AIM OF THE TASK:
Nothing but the lines from the one containing "Instruction: Go to the Поддержка tab" through the end of the entries below should appear in your answer, transcribed exactly; please drop the pictures.

Pixel coordinate grounding data:
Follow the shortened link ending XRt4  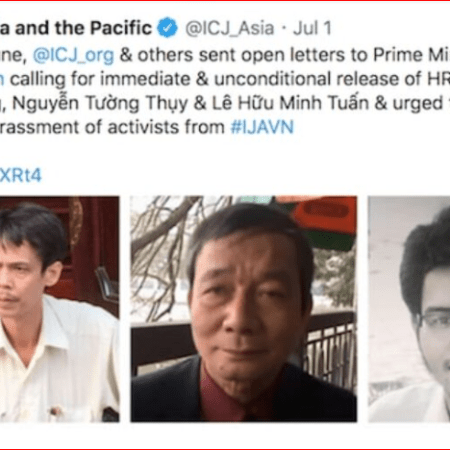click(x=20, y=175)
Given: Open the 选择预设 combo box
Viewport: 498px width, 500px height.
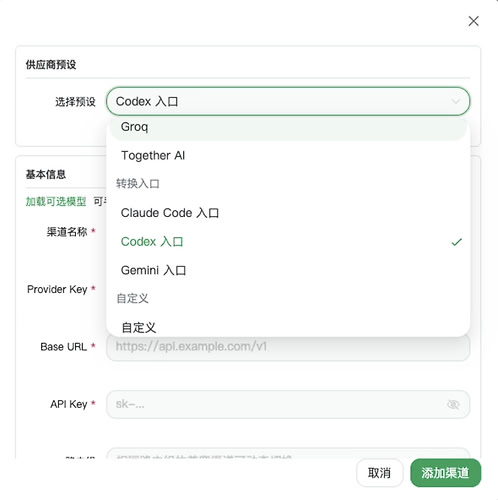Looking at the screenshot, I should pyautogui.click(x=288, y=101).
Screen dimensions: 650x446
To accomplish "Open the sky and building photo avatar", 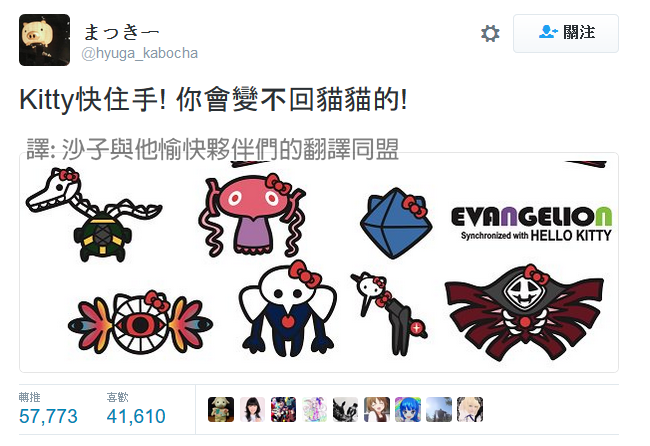I will (439, 410).
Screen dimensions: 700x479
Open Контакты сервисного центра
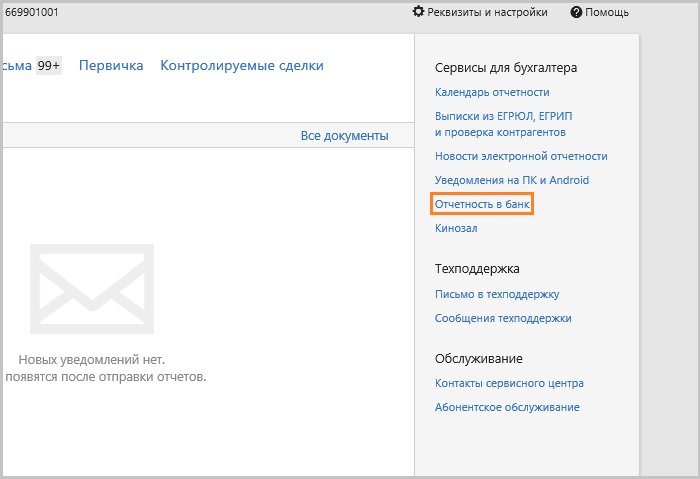[x=509, y=383]
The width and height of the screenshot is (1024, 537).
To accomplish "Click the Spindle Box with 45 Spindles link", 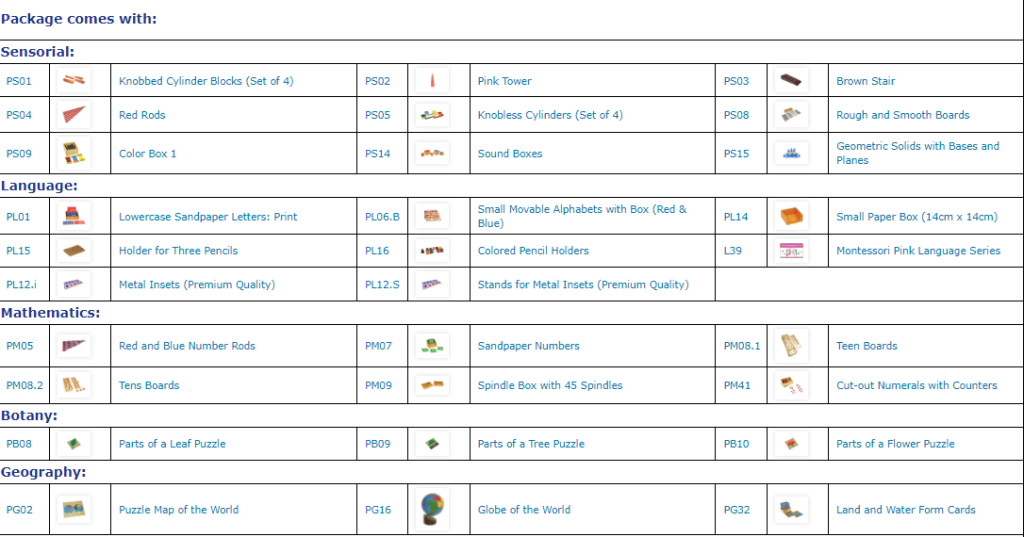I will [x=550, y=385].
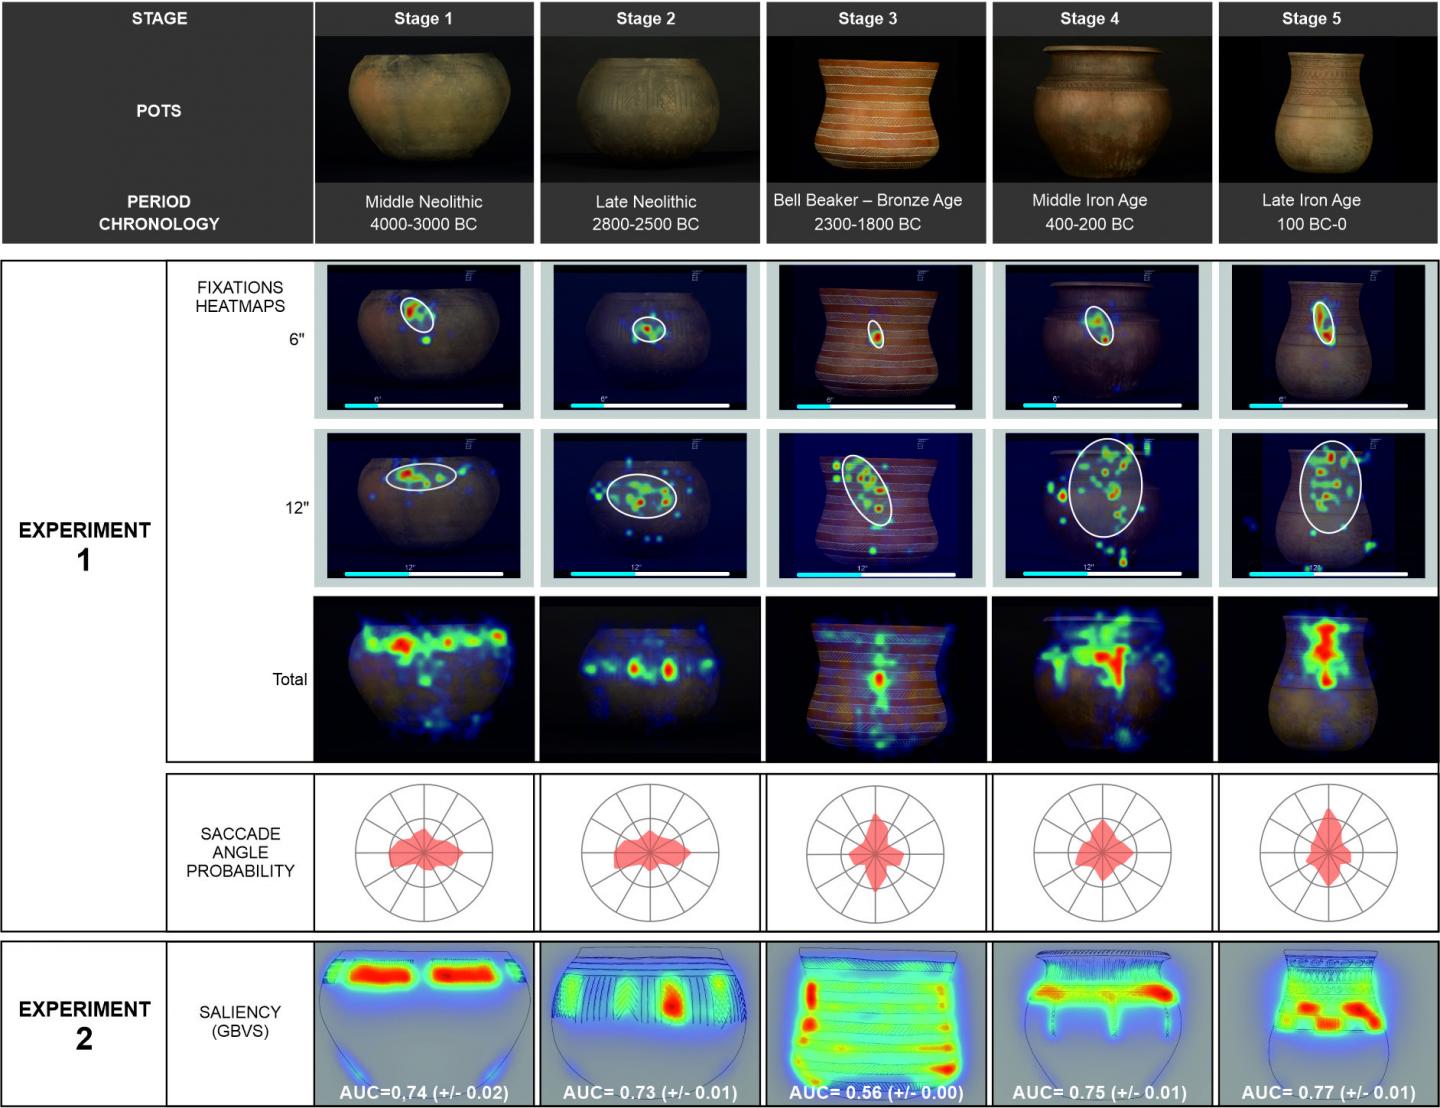Select the Stage 3 column header
Screen dimensions: 1440x1108
click(x=867, y=19)
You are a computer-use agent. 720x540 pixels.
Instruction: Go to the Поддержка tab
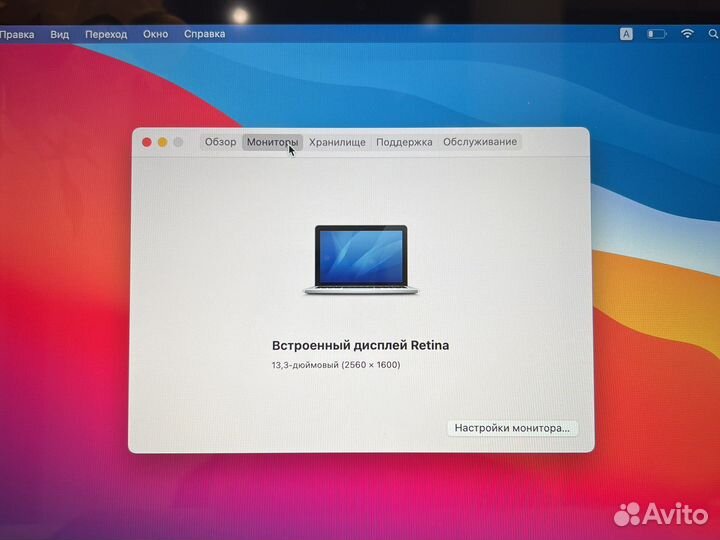pos(404,142)
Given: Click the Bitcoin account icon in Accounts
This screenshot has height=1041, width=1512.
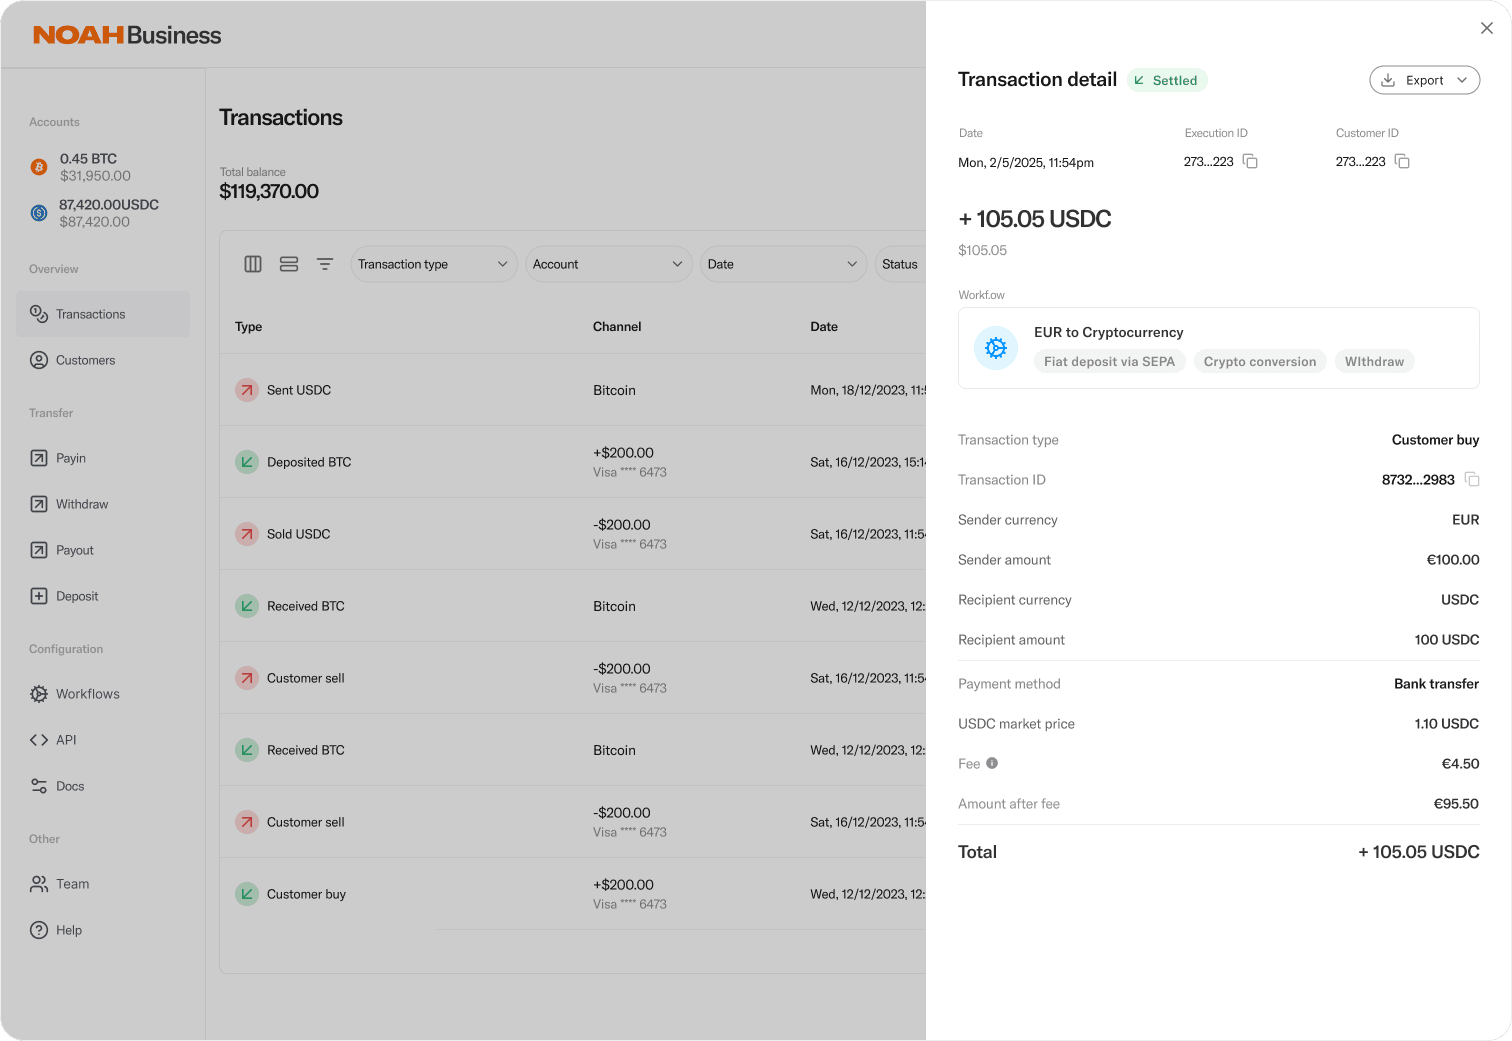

RESULT OF THIS TASK:
Instruction: Go to the Поддержка tab
pos(404,142)
Given: Click the Bitcoin account icon in Accounts
This screenshot has height=1041, width=1512.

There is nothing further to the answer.